> SOURCE TEXT:
════════════════
In your case class declaration you have stateProvince parameter, but in your dataframe there's state_province column instead.
I'm not sure if it's not a typo, so first - some quick-n-dirty not-thoroughly-tested camelCase to snake_case converter just in case:
def normalize(x: String): String =
"([a-z])([A-Z])".r replaceAllIn(x, m => s"${m.group(1)}_${m.group(2).toLowerCase}")
Next, let's get the parameters of a case class:
val case_class_params = Seq[csm]().toDF.columns
And with this, we can now get columns for our case class struct:
val csm_cols = case_class_params.map(x => col(normalize(x)))
val df2 = df.withColumn("csm", struct(csm_cols:_*))
+--------+--------------+---------+--------------+-----------+------------+-----------+----------------------------------------+
|place_id|street_address|city |state_province|postal_code|country |neghborhood|csm |
+--------+--------------+---------+--------------+-----------+------------+-----------+----------------------------------------+
|123 |str_addr |some_city|some_province |some_zip |some_country|NA |{some_city, some_province, some_country}|
+--------+--------------+---------+--------------+-----------+------------+-----------+----------------------------------------+
root
|-- place_id: string (nullable = true)
|-- street_address: string (nullable = true)
|-- city: string (nullable = true)
|-- state_province: string (nullable = true)
|-- postal_code: string (nullable = true)
════════════════
> DATA SUPPLIED:
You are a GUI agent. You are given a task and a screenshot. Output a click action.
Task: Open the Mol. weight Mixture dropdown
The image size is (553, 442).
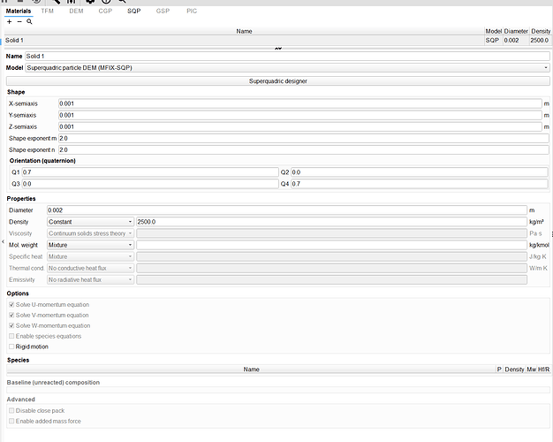pyautogui.click(x=90, y=244)
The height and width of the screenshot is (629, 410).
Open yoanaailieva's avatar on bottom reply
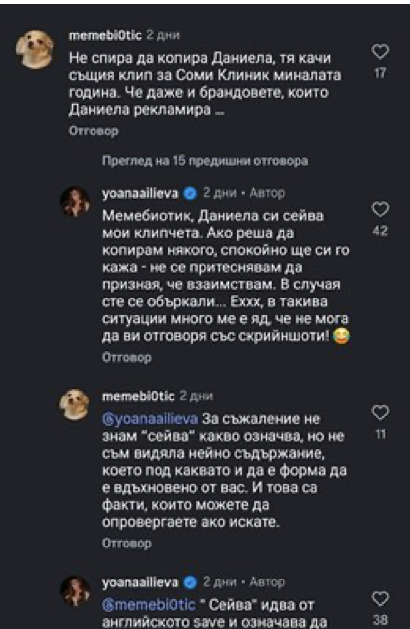tap(75, 590)
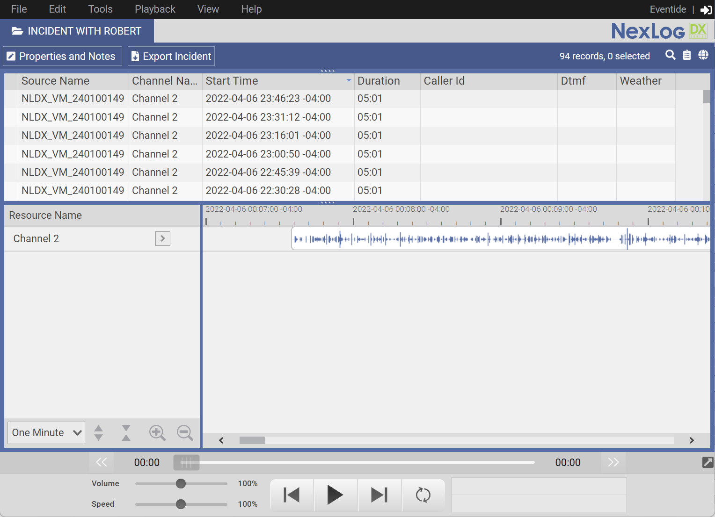Click the Export Incident button
This screenshot has height=517, width=715.
[171, 56]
════════════════
> THE TASKS:
1 > Which lines of the records contain the word "width"? List each of them, copied in full.
2 > Can you carry on the text about building a case class struct from dataframe columns, starting right after its last line?

> ANSWERS TO THE EXERCISE:
1 >
The height and width of the screenshot is (629, 410).
This screenshot has height=517, width=715.

2 >
|-- country: string (nullable = true)
|-- neghborhood: string (nullable = true)
|-- csm: struct (nullable = false)
| |-- city: string (nullable = true)
| |-- state_province: string (nullable = true)
| |-- country: string (nullable = true)
Nested case classes
Seq[csm]().toDF.columns won't give you nested columns. For that some basic schema traversal is required. E.g., one way to do it, adapted from here:
def flatten(schema: StructType): Seq[String] =
schema.fields.flatMap {
field =>
field.dataType match {
case structType: StructType =>
flatten(structType)
case _ =>
field.name :: Nil
}
}
case class StateProvince(
stateProvince: Option[String] = None,
country: Option[String] = None)
case class csm(
city: Option[String] = None,
state: StateProvince
)
val case_class_params = flatten(Seq[csm]().toDF.schema)
// case_class_params: Seq[String] = ArraySeq(city, stateProvince, country)

case class Source(
place_id: Option[String],
street_address: Option[String],
city: Option[String],
state_province: Option[String],
postal_code: Option[String],
country: Option[String],
neighborhood: Option[String]
)
case class Csm(
city: Option[String] = None,
stateProvince: Option[String] = None,
country: Option[String] = None
)
case class Result(
place_id: Option[String],
street_address: Option[String],
subpremise: Option[String],
city: Option[String],
state_province: Option[String],
postal_code: Option[String],
country: Option[String],
neighborhood: Option[String],
csm: Csm
)
import spark.implicits._
val sourceDF = Seq(
Source(
Some("s-1-1"),
Some("s-1-2"),
Some("s-1-3"),
Some("s-1-4"),
Some("s-1-5"),
Some("s-1-6"),
Some("s-1-7")
),
Source(
Some("s-2-1"),
Some("s-2-2"),
Some("s-2-3"),
Some("s-2-4"),
Some("s-2-5"),
Some("s-2-6"),
Some("s-2-7")
)
).toDF()
val resultDF = sourceDF
.map(r => {
Result(
Some(r.getAs[String]("place_id")),
Some(r.getAs[String]("street_address")),
Some("set your value"),
Some(r.getAs[String]("city")),
Some(r.getAs[String]("state_province")),
Some(r.getAs[String]("postal_code")),
Some(r.getAs[String]("country")),
Some(r.getAs[String]("neighborhood")),
Csm(
Some(r.getAs[String]("city")),
Some(r.getAs[String]("state_province")),
Some(r.getAs[String]("country"))
)
)
})
.toDF()
resultDF.printSchema()
// root
// |-- place_id: string (nullable = true)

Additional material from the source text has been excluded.